> **What the task requires**
After finding "Task: Collapse the SIEM Overview row" in the data, write out its line and all following lines without change, up to and including the last one. Leave out pictures.

> **Material provided**
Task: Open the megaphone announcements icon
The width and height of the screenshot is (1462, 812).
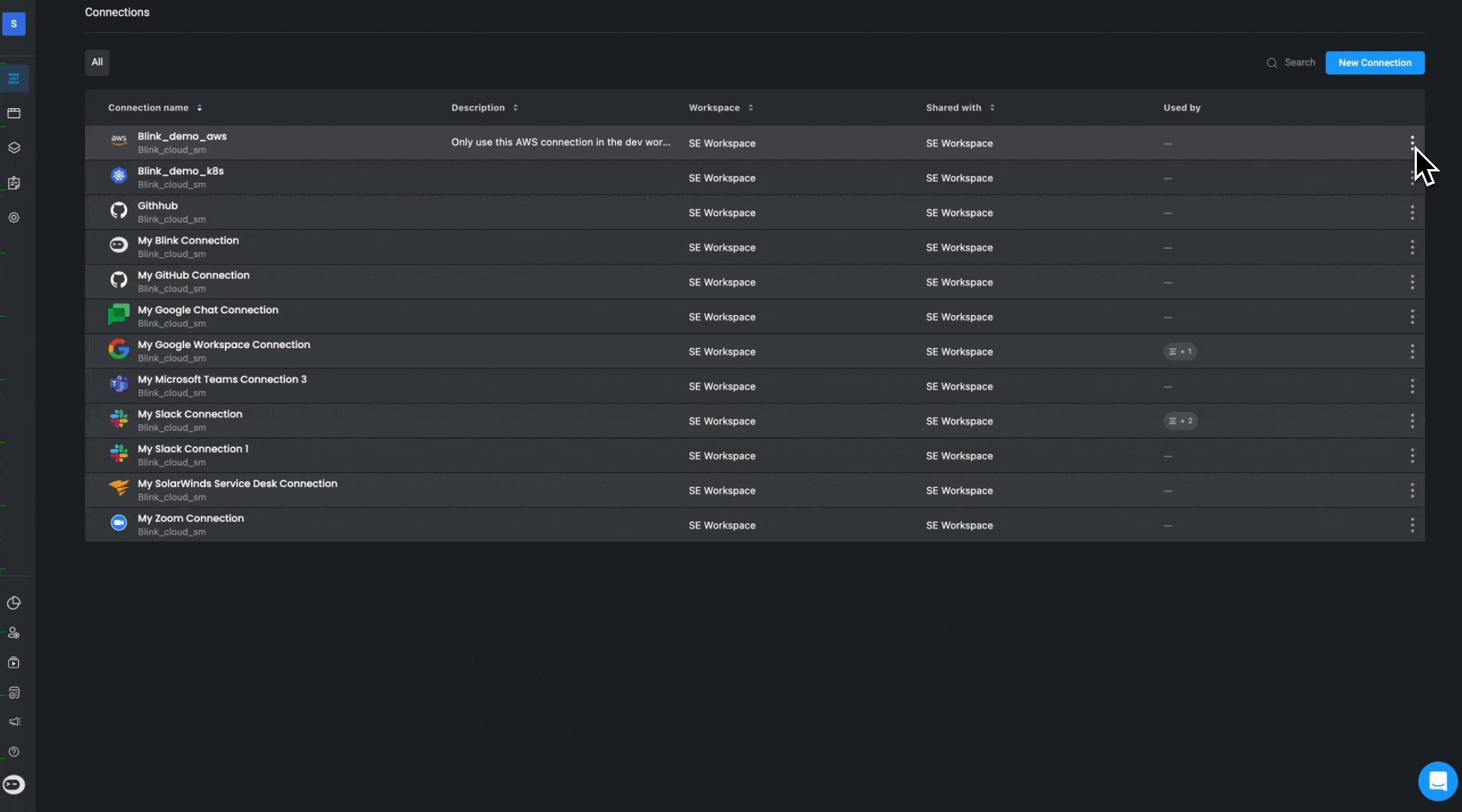Action: coord(14,722)
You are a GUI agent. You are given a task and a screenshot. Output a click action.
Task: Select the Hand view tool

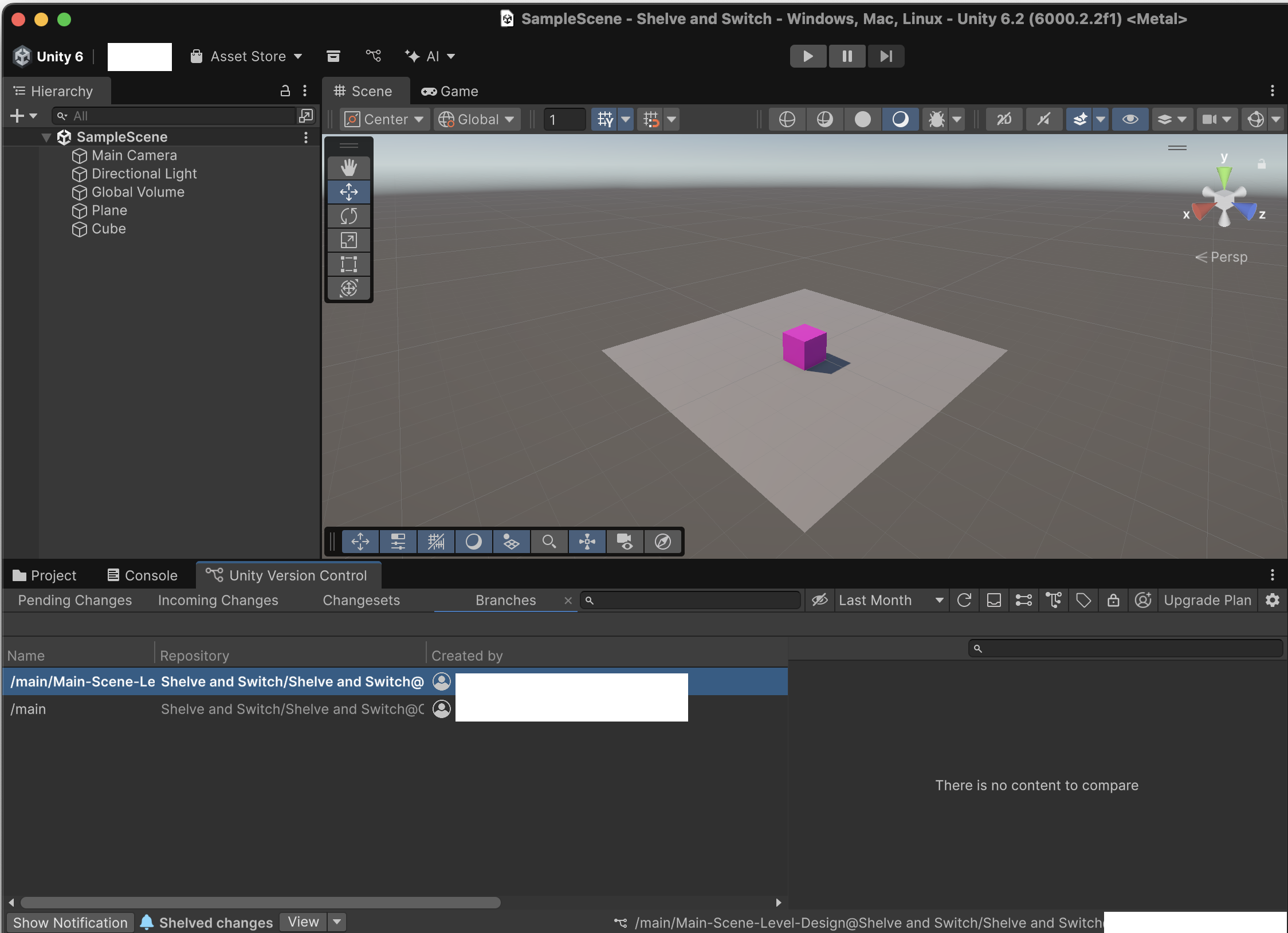(348, 168)
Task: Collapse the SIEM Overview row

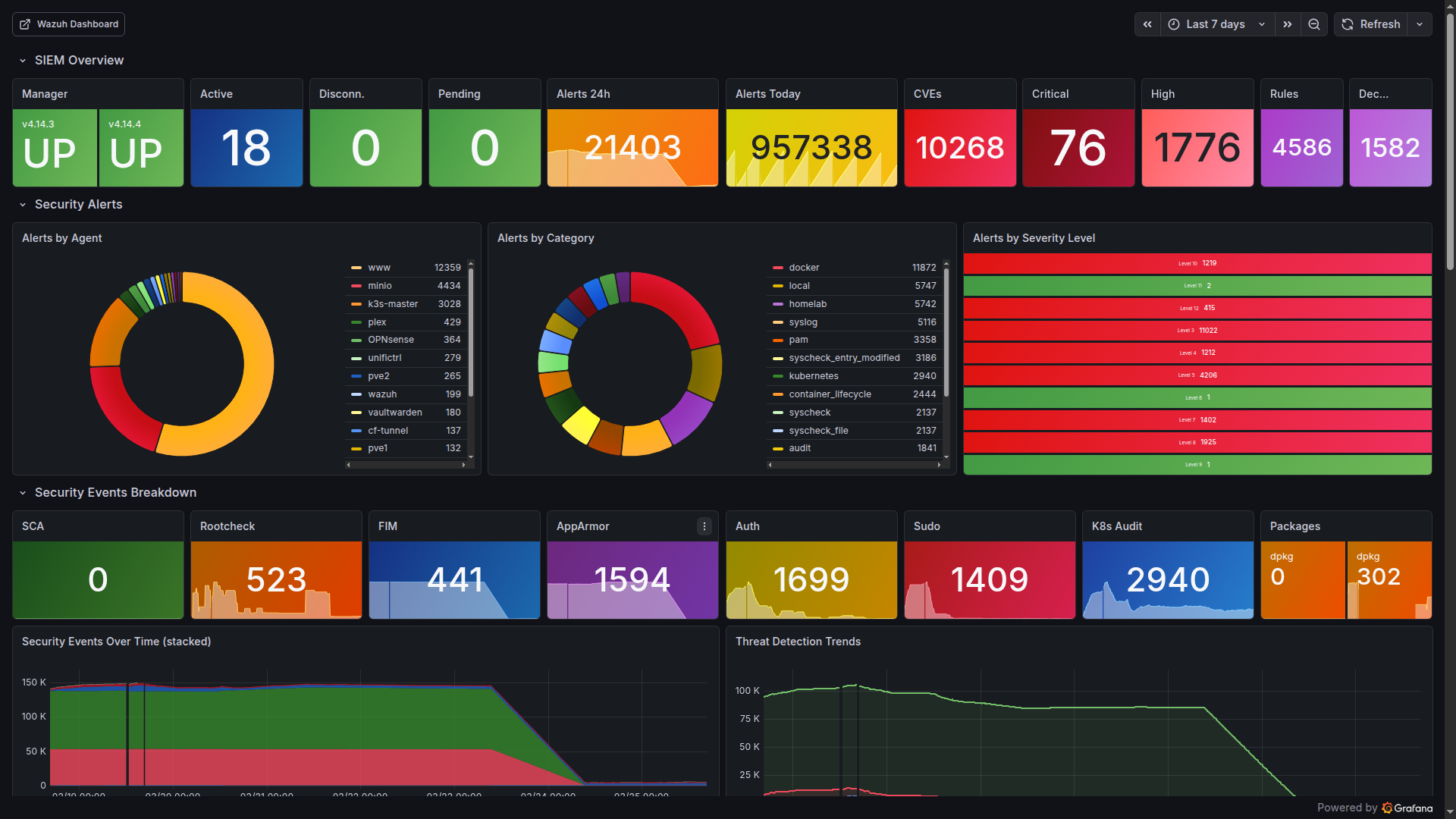Action: coord(23,61)
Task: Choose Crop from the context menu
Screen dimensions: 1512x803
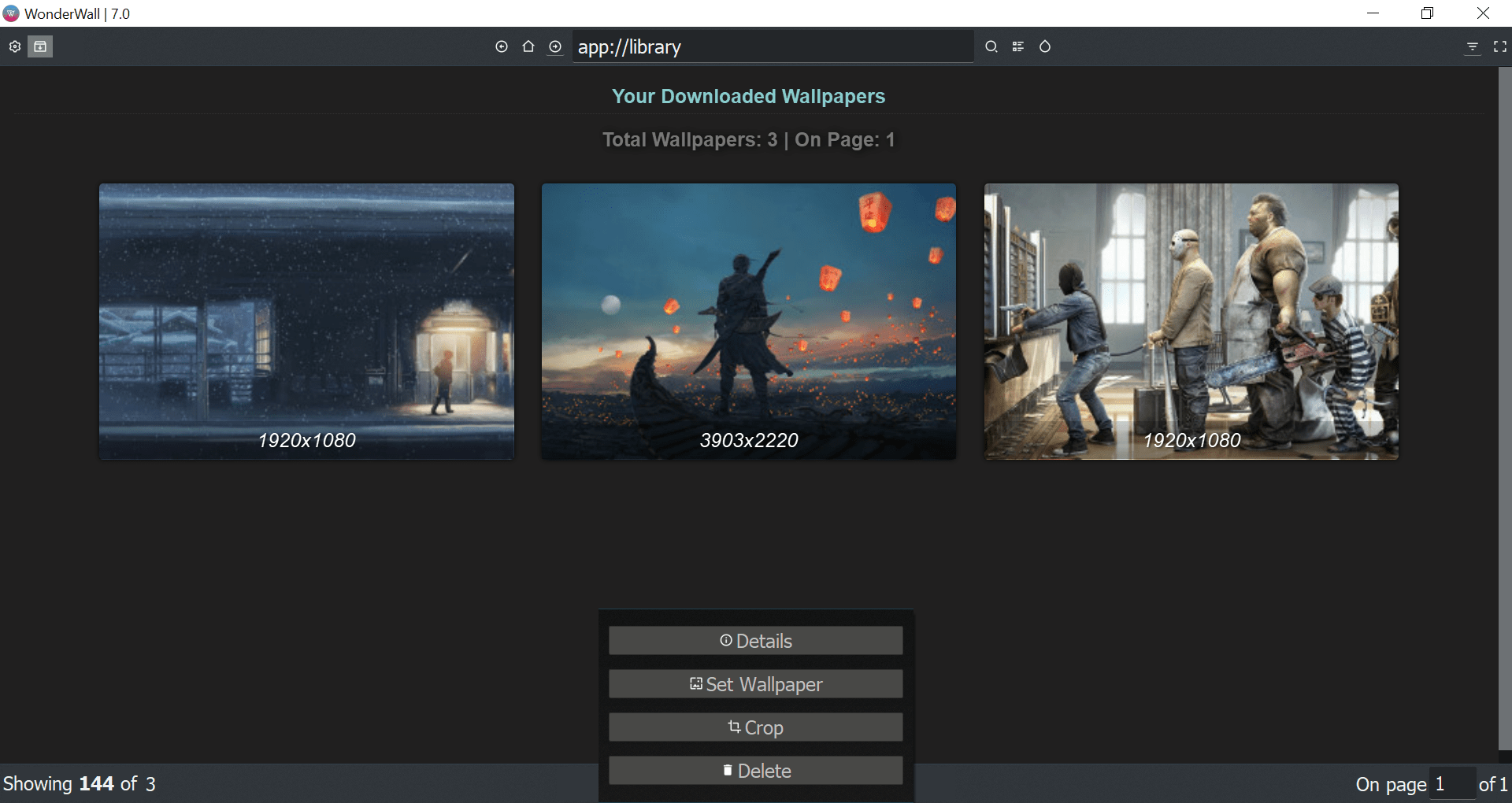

> **Reply to the exercise**
Task: Collapse the SIEM Overview row

Action: coord(23,61)
Task: Choose Crop from the context menu
Screen dimensions: 1512x803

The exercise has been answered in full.